The south will rise again
The TAB currently has the defending champions as second favourite for this year’s Super Rugby crown, though don’t bet on it. Sure the Highlanders did finish runner-up in the New Zealand conference and barring a bizarre sequence of results a Kiwi team will be crowned on August 6, but with the odds on a repeat of last year’s final at Westpac Stadium . . . well you, I, and every long-suffering Hurricanes fan already knows how that plays out.
Pessimists might point to the Highlanders’ poor record against the Brumbies – they haven’t won in the Australian capital in four visits since 2006 – but Canberra Stadium is not the foreboding fortress it once was.
Confidence, meanwhile, is sky-high down south. The Highlanders have only lost one game since a mid-season hiccup saw them lose by a point to the woeful Reds in Brisbane before suffering the same fate – albeit it with 14-men for more than an hour – against the Sharks in Dunedin.
Granted, there was also a last-minute loss to the Hurricanes, yet history suggests that’s hardly a bad omen [see above].
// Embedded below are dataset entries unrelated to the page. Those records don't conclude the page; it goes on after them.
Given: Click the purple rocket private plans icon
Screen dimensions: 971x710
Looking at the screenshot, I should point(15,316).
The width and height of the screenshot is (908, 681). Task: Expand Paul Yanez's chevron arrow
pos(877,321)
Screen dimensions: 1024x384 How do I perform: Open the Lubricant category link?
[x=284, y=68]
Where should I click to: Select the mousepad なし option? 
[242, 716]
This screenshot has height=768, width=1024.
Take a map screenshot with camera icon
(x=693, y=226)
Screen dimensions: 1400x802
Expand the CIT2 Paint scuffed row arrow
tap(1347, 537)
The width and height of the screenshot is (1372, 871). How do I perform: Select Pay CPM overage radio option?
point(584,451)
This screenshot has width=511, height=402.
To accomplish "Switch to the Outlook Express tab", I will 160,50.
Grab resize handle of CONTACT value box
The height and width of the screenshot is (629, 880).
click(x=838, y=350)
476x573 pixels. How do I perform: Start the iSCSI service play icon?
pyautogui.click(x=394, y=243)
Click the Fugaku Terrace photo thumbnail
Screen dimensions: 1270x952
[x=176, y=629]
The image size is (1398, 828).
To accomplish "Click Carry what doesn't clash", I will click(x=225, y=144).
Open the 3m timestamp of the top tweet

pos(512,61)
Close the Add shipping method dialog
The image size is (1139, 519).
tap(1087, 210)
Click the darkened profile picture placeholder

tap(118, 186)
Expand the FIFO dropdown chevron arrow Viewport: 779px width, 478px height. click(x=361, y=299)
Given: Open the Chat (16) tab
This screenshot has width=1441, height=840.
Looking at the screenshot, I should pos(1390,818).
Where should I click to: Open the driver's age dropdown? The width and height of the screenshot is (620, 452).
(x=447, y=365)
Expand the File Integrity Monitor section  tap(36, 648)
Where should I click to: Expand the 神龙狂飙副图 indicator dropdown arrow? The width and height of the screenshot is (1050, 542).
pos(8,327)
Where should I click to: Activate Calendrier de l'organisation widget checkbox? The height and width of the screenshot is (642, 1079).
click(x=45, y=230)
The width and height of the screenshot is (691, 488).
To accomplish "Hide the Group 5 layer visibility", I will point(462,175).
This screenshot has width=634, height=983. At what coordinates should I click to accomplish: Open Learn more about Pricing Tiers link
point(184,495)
Assuming the Highlanders advance to the semifinals – and the other games pan out for the Kiwi teams, they’ll host a semifinal against the Chiefs – a jet-lagged team they have beaten six times in a row.
Permutations aside, there’s also the personnel to consider. Jamie Joseph’s All Blacks contingent are all fit, and firing, particularly the quartet of Ben Smith, Aaron Smith, Lima Sopoaga and Waisake Naholo.
Then there’s the Joseph factor. What better way to say ‘‘sayonara’’ to the coach who has been integral in rejuvenating the franchise with back-to-back titles – an achievement that also reassures successor Tony Brown that the sun will also rise in 2017, before he too heads to Japan.